A New Trick Which Lets Hackers Hide Their Phishing URL’s

Let’s take a quick test: Launch any web browser and open this link https://?????.com. A green lock symbol, affirms that it’s a protected association. And it says “Secure” by it as well, as an included consolation. What is the best defense against phishing attack? Generally, checking the address bar after the page has loaded and if it is being served over a valid HTTPS connection. Right? Well, this is what we have been taught all our lives!

Also Read: 7 Ways How Hackers Plan Their Attacks

The answer is in that URL. It may look like it reads “apple”, but that’s a bunch of Cyrillic characters: A, Er, Er, Palochka, Ie.

Bam!

The security declaration is sufficiently genuine, however all it affirms is that you have a safe association with ?????.com – which discloses to you nothing about whether you’re associated with a legitimate site or not.
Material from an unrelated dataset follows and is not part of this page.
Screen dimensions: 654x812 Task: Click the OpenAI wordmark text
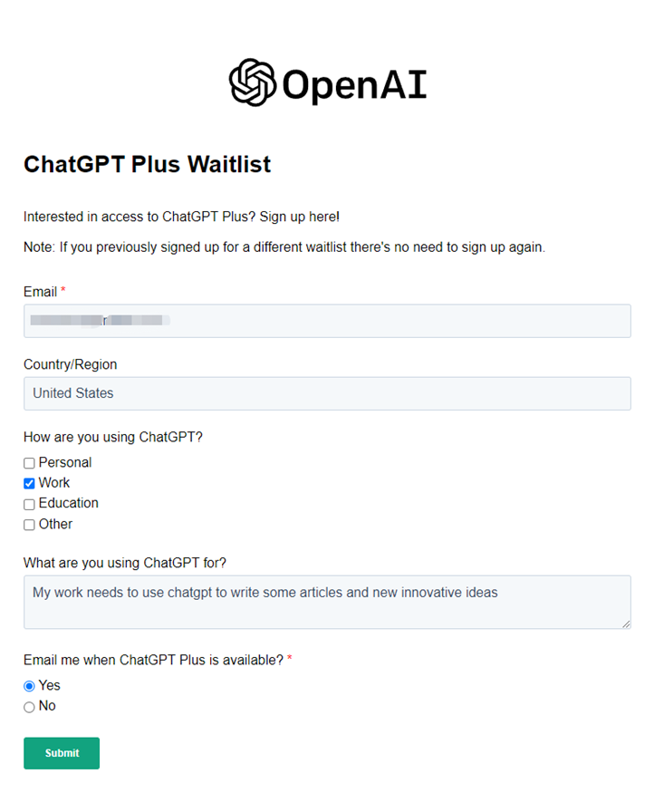click(354, 84)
As Unicode characters are difficult to distinguish from common ASCII characters this becomes one loophole to security. Let’s see how it works!

Punycode Phishing Attacks

punycode-phishing-attacks

Many web programs utilize “Punycode” encoding to speak to Unicode characters in the URL to shield against Homograph phishing assaults. Punycode is an exceptional encoding method used by the web program to change over Unicode characters to the limited character set of ASCII (A-Z, 0-9), maintained by International Domain Names (IDNs) system.This loophole allowed the researcher to register a domain name xn--80ak6aa92e.com and bypass protection, which appears as “apple.com”” by all defenseless web programs, including Chrome, Firefox, and Opera, however Internet Explorer, Microsoft Edge, Apple Safari, Brave, and Vivaldi are not vulnerable.

Also Read: Your Internet Privacy Might Just Get ‘Trumped’. But…
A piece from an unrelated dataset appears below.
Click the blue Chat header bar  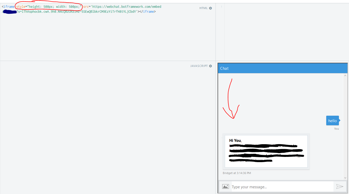(x=282, y=68)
A few programs will watch out for such traps, and show the hidden area name on the off chance that they sense insidiousness. A typical approach is to dismiss any space name containing different letters in order. Be that as it may, that doesn’t work if the entire thing is composed in a similar letter set.

How to Protect yourself from phishing Attacks

How to Protect yourself from phishing Attacks

Firefox users can follow below-mentioned steps:

  1. Type about:config in address bar and press enter.
  2. Type Punycode in the search bar.
  3. Browser settings will show parameter titled as: network.IDN_show_punycode
  4. Right-click and then select Toggle to change the value from false to True.
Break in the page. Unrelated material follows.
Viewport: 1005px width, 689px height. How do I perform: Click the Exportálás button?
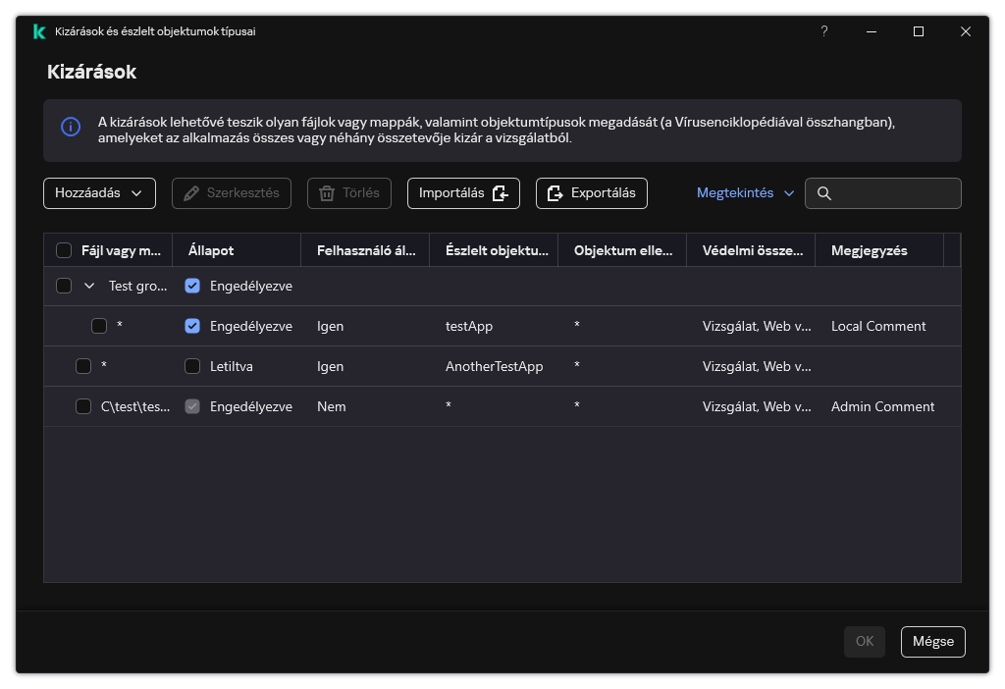pyautogui.click(x=591, y=193)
Unfortunately, there is no such setting available in Chrome or Opera to disable Punycode URL conversions manually, so Chrome users might have to wait for a few more weeks to get patched Stable 58 release.

Also Read: Rootkit: A Digital Assassin in Hiding

In the meantime, one of the most ideal approaches to shield yourself from homograph assaults is to utilize a decent password manager that accompanies program extensions which consequently fills down your login credentials for the actual domains to which they are linked.